Participants in social networking sites specialising in financial matters are more likely to take greater risks when choosing their investments.

Membership and active participation in an online community may lead users to take investment decisions which carry greater risk. Researchers at Rice University (USA) and the Universities of Zürich (Switzerland) and British Columbia (Canada) have come to this conclusion, after three different studies carried out on Prosper (a peer-to-peer lending website) and auction website eBay. Having analysed the behaviour of 600 people registered on Prosper over a period of 18 months, between April 2006 and September 2007, the researchers noticed that those who belonged to the online Community, which enabled them to post messages on the site, possessed riskier loan portfolios and lent their money to borrowers with worse credit ratings and greater chances of default than non-members.

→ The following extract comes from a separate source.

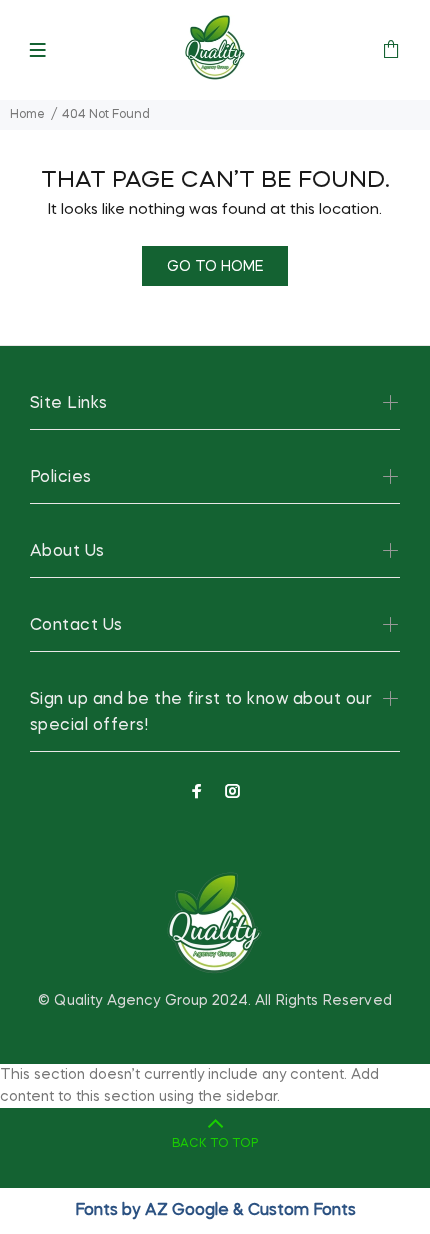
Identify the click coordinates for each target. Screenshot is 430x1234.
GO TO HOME (215, 267)
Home (27, 115)
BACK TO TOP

Support can prove illusory

A similar phenomenon has also been observed among 13,375 eBay users in Germany. From January 2004 to October 2005, eBay customers posting messages on the site’s Community pages showed a far more aggressive attitude than Community non-participants. They engaged in riskier bidding behaviour, placing more bids on each item and regularly paying higher for a given item when their bid was successful. Another study carried out among 120 students showed that online community participants tend to believe that the community will support them in a crisis or difficult situation, and this led them to be somewhat less inhibited in their financial decisions. The more actively they participated in the community, the higher the risks they were prepared to take.

Collective consciousness isn’t always your best adviser

“These communities are different from social networking sites like Facebook, because the individuals involved are usually strangers whose identities are unknown to the consumer,” explains Uptal M. Dholakia, co-author of the report, warning that “participants in these sites somehow come to believe that their fellow community members will come to their aid when something goes wrong, but in reality, they are out there on their own and could suffer adverse consequences.” So the emergence of a collective consciousness among those uninitiated to the world of Finance - as already discussed in an earlier L'Atelier article - wouldn’t necessarily be such a good thing, without some specialist guidance. The researchers point out that this model also applies to members of an online adolescent club for instance, or to individuals who join an online support group run by a hospital, which may lead them to choose riskier treatment options.